┌─ DATA EXCERPTS
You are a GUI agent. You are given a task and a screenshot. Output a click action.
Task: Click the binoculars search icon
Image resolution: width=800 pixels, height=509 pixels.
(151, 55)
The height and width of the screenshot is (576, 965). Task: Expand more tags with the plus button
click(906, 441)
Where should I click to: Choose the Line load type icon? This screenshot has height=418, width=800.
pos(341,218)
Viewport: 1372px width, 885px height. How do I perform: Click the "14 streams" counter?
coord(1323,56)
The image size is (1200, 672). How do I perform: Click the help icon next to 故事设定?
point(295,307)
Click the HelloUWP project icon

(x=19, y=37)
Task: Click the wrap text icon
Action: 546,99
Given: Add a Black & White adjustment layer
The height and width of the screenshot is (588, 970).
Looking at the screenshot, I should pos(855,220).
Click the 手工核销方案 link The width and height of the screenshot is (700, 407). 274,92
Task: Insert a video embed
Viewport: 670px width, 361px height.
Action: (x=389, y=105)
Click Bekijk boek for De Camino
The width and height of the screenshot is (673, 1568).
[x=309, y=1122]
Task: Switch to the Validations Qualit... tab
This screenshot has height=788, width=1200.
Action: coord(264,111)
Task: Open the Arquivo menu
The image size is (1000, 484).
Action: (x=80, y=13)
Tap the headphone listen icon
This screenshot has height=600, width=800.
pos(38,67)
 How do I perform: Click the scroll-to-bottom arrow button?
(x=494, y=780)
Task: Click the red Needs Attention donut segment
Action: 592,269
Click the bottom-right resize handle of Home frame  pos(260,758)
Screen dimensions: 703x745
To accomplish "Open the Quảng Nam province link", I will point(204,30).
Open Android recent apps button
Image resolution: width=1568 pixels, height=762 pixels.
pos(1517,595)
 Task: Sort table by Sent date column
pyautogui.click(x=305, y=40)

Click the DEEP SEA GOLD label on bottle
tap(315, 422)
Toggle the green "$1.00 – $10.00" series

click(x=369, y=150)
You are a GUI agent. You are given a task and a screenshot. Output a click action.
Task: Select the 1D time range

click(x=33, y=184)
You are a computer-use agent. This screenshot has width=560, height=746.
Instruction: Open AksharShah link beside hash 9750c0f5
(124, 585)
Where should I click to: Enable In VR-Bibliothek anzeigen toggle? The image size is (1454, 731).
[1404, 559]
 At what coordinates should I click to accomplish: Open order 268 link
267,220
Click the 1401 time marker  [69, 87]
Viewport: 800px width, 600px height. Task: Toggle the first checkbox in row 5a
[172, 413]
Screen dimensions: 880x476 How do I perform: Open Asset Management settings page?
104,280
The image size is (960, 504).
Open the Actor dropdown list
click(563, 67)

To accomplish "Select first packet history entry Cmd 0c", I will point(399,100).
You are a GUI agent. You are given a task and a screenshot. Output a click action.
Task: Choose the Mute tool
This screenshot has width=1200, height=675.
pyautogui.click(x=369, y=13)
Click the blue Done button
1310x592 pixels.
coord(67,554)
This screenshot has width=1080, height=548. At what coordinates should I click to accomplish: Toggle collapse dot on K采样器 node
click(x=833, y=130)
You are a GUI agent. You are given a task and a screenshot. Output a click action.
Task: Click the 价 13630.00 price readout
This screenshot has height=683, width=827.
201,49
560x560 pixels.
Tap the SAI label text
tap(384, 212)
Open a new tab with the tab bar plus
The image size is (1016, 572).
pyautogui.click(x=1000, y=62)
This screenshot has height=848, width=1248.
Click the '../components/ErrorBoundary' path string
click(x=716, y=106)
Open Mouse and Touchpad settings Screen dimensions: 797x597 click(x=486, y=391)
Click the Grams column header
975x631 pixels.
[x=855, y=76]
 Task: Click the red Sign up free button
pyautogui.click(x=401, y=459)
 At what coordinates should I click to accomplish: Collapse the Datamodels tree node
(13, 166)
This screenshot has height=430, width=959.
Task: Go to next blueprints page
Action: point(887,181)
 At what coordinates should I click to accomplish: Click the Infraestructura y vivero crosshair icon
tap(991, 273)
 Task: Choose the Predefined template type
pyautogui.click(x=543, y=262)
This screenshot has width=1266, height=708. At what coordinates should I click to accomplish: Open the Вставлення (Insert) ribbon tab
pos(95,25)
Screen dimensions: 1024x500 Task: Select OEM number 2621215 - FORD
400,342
└─
## WHAT YOU WILL DO
A word-for-word restatement of the lines running from the one with "Click the '../components/ErrorBoundary'" to the last line of the records is the whole answer.

## EXERCISE RESPONSE
Click the '../components/ErrorBoundary' path string
click(x=716, y=106)
Open Mouse and Touchpad settings Screen dimensions: 797x597 click(x=486, y=391)
Click the Grams column header
975x631 pixels.
[x=855, y=76]
 Task: Click the red Sign up free button
pyautogui.click(x=401, y=459)
 At what coordinates should I click to accomplish: Collapse the Datamodels tree node
(13, 166)
This screenshot has height=430, width=959.
Task: Go to next blueprints page
Action: point(887,181)
 At what coordinates should I click to accomplish: Click the Infraestructura y vivero crosshair icon
tap(991, 273)
 Task: Choose the Predefined template type
pyautogui.click(x=543, y=262)
This screenshot has width=1266, height=708. At what coordinates should I click to accomplish: Open the Вставлення (Insert) ribbon tab
pos(95,25)
Screen dimensions: 1024x500 Task: Select OEM number 2621215 - FORD
400,342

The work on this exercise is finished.